## Data supplied
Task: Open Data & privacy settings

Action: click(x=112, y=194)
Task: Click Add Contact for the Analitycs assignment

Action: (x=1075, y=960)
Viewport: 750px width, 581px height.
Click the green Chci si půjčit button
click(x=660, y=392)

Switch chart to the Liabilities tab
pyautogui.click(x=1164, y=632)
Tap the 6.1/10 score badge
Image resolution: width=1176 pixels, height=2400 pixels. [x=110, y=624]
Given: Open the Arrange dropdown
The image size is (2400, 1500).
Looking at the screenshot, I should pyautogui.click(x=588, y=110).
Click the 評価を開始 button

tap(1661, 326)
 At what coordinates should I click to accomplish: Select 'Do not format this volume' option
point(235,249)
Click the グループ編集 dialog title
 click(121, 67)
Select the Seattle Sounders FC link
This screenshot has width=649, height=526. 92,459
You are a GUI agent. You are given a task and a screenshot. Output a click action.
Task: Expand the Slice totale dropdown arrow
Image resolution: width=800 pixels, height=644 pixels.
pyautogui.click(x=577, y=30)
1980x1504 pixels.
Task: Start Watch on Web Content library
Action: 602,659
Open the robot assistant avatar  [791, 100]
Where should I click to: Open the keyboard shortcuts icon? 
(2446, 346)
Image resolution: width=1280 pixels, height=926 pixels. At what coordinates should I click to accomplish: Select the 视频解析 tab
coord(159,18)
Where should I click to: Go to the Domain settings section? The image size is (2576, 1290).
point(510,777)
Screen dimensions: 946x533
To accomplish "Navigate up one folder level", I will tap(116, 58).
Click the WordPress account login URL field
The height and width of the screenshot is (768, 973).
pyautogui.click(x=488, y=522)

## Stated exercise
Pick out and copy in full every line of the data above that contains the string "pixels". Case counts.

## Final answer
Image resolution: width=1176 pixels, height=2400 pixels. [x=110, y=624]
Image resolution: width=800 pixels, height=644 pixels.
1980x1504 pixels.
Image resolution: width=1280 pixels, height=926 pixels. At what coordinates should I click to accomplish: Select the 视频解析 tab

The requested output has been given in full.